RYANAIR HAS lost the latest round of its attempt to avoid paying for accommodation and meals for passengers stranded by “extraordinary events” beyond its control.

Advocate general of the European Court of Justice Yves Bot said yesterday that airlines were obliged to pay the costs incurred by passengers whose flights were disrupted by “extraordinary events” like the 2010 Icelandic volcano.

Ryanair had argued that such events were so extraordinary airlines should not be expected to pay the costs.

If the opinion is followed by the full court, as the majority of such opinions are, it will have implications for the airline industry throughout Europe. EU law obliges airlines to provide passengers with care and assistance, including hotel accommodation, when flights are cancelled by events beyond their control.

In March 2010 the Eyjafjallajokull volcano erupted in Iceland, creating a huge ash cloud which closed swathes of European airspace from April 15th to 23rd.

Denise McDonagh, from Terenure, Dublin, was stranded in Faro, Portugal, on April 17th of that year due to the cancellation of her flight. She was unable to return until April 24th. She sued Ryanair in the Dublin Metropolitan District Court for €1,129, the costs she incurred as a result of the cancellation.

Ryanair did refund the tickets of stranded passengers and processed 90 per cent of their “reasonable expense claims” at a cost of about €32 million, but refused to reimburse Ms McDonagh the full cost of the week she was forced to stay in Portugal. The Dublin court asked the European Court of Justice in Luxembourg for an interpretation of the regulation.

The advocate general said the notion of “extraordinary circumstances” was not defined in EU law and its meaning had to accord “with its usual meaning in everyday language”.

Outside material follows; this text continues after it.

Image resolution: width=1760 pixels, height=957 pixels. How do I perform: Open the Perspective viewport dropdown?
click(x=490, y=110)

“In everyday language, the term ‘extraordinary circumstances’ refers to all circumstances over which the air carrier has no control: an event which is not inherent in the normal exercise of the activity of the air carrier concerned and is beyond the actual control of that carrier on account of its nature or origin.

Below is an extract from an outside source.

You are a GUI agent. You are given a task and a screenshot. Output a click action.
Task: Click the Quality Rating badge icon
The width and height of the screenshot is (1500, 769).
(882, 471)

“In the view of the advocate general, all events which meet that description are bracketed together under a single notion, leaving no room for a separate category of ‘particularly extraordinary’ events which would fully release the air carrier from its obligations,” Mr Bot said.

Ryanair said this was a test case seeking clarity for such events in the future. Stephen McNamara, its head of communications, pointed out the advocate general’s opinion was not binding on the court.